The problem is the first number, in that we have no clear criteria when to advance it. Historically, we've advanced it because of major milestones in feature development: crash-proofing for 7.0, Windows port for 8.0, and in-core replication for 9.0. However, as PostgreSQL's feature set matures, it has become less and less clear on what milestones would be considered "first digit" releases. The result is arguments about version numbering on the mailing lists every year which waste time and irritate developers.
As a result, the PostgreSQL Project is proposing a version numbering change, to the following:
10 . 2
Major . Minor
Thus "10.2" would be the second update release for major version 10. The version we release in 2017 would be "10" (instead of 10.0), and the version we release in 2018 will be "11".

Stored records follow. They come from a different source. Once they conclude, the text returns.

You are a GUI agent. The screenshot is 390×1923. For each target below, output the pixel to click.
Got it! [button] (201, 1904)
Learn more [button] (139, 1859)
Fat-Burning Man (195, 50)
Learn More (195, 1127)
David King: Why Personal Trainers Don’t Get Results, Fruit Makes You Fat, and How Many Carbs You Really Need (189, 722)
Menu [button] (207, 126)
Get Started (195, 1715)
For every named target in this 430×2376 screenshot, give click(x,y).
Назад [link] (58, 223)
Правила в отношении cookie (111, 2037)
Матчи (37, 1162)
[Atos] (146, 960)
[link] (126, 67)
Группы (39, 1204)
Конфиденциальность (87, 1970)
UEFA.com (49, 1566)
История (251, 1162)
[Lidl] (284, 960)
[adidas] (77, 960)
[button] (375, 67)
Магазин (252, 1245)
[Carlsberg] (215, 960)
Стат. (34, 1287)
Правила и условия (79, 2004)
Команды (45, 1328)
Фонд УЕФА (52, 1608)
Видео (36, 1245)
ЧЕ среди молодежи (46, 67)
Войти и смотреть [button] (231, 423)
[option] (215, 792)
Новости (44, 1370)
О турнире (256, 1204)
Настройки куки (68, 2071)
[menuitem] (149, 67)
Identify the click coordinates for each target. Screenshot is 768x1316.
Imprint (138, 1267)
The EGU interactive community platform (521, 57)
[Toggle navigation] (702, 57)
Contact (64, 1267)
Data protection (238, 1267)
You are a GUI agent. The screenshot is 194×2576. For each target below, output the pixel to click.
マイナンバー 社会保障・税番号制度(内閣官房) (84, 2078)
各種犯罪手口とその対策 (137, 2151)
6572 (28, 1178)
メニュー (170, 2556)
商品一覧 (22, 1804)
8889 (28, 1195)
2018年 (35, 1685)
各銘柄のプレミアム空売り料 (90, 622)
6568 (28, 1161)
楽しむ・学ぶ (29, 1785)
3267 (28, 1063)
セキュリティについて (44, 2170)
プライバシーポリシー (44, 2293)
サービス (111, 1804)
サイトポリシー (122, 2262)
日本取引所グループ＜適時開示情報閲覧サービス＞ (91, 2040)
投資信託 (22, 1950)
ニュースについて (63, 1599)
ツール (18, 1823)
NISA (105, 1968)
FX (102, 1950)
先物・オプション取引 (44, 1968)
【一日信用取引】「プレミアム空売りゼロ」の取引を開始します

The "sortable" version number available from the server, libpq, and elsewhere would remain the same six digits, zero-filled in the middle. So 10.2 would be 100002.
The idea is that this will both put an end to the annual arguments, as well as ending the need to explain to users that 9.5 to 9.6 is really a major version upgrade requiring downtime.
Obviously, there is potential for breakage of a lot of tools, scripts, automation, packaging and more in this. That's one reason we're discussing this now, almost a year before 10 beta is due to come out.
The reason for this blog post is that I'm looking for feedback on what this version number change will break for you. Particularly, I want to hear from driver authors, automation engineers, cloud owners, application stack owners, and other folks who are "downstream" of PostgreSQL. Please let us know what technical problems this will cause for you, and how difficult it will be to resolve them in the next nine months.
We are not, at this point, interested in comments on how you feel about the version change or alternate version naming schemes. That discussion has already happened, at length. You can read it here, here, and here, as well as at the developer meeting.
Places to provide feedback:
- comments on this blog
- posts on the pgsql-hackers or pgsql-advocacy mailing lists
- PostgreSQL Facebook group
Thanks for any feedback you can provide.
Note that the next release of PostgreSQL, due later this year, will be "9.6" regardless. We're deciding what we do after that.